While the album was quickly removed, the damage had already been done and word quickly spread across the various peer-to-peer networks and music message boards. As shown below, a highly- anticipated indie record released in high-quality audio format with no tracking software or copyright protection released into the web is going to move fast.
Now, in the long term, this doesn’t really mean a whole lot. No record goes unreleased forever in this day and age, no matter what steps are taken. Also, this kind of thing happening on iTunes is not totally unheralded since the online store also let The Raconteurs release Consolers of the Lonely slip out a few weeks early back in 2008—the Norwegian arm of the iTunes empire did the same thing with Kelly Clarkson in 2009. This isn’t a black eye but more of a nosebleed for the mega-retailer. Who knows what happened. It could’ve been a simple line of code that unraveled somewhere or an intern could’ve hit the wrong button. Apple hasn’t said anything and neither has Bon Iver’s team, so for now all we have is speculation. Not that the reason why would really change anything.

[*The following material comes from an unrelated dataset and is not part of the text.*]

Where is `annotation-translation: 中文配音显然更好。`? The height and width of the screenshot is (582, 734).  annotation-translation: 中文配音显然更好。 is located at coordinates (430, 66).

It’s a cliché to note that the Internet has changed a lot about how music is distributed and shared. In fact, noting that statement is a cliché in and of itself. This isn’t the first time that there have been high profile leaks from unlikely sources but it’s a bit surprising to consider a giant, professional player like Apple messing up in this fashion. Most of the more memorable leaks came from the transition period, before people really realized the power of the Internet. Jay-Z almost experienced the perils of something like this back in 2008 prior to the release of The Blueprint 3. While that album leaked like any other, Jay-Z’s story has an interesting spin to it. Just before buying the rights to the record from Def Jam, in order to distribute the album through his own Roc-a-Fella imprint, Hova misplaced an iPod containing all of the tracks to his recently-recorded album. As Jay-Z relates in a conversation with Warren Buffett: “…I had to walk into the office the next day and buy an album that might leak the next day. So every day I would wake up and check all the Internet places, for like three months.” Dropping $5 million on an album one day that might leak the next? Ballsy, Jay-Z, ballsy.
Jay-Z’s not the only one to sweat over a hugely-anticipated album leak, not by a long shot. Back in 2004, Interscope found itself at a crossroads as rapper Eminem‘s Encore, perhaps the most hyped album of the rapper’s career at the time, was leaked to the Internet. In a bold move, Interscope bumped the record’s release date up from Tuesday, November 16th to Friday, November 12th. The gambit paid off—the record sold over 700,000 + units in its first week of release, eventually going seven times platinum in the US.
There were album leaks even before the Internet, believe it or not. Bob Dylan, Bruce Springsteen and U2 have all had bootlegs of unreleased material floating around throughout their careers. Their stories—along with the industry anecdotal tales from the past decade (Wilco‘s label debacle and album stream, Gnarls Barkley‘s leak hype and subsequent chart dominance)—all seem to paint a similar picture. While the musical landscape we live in today is ever changing, the one thing that hasn’t changed is the proper response to leaks. What’s the best thing to do when your record leaks? Just release it and take the high road? If an artist doesn’t play the blame game or remain bitter about the loss of their material, then they can still expect to make some money off the record when it really comes out. And with Bon Iver staying mum about the whole episode, the only thing he could really do to benefit himself at this point is to maybe move up the release.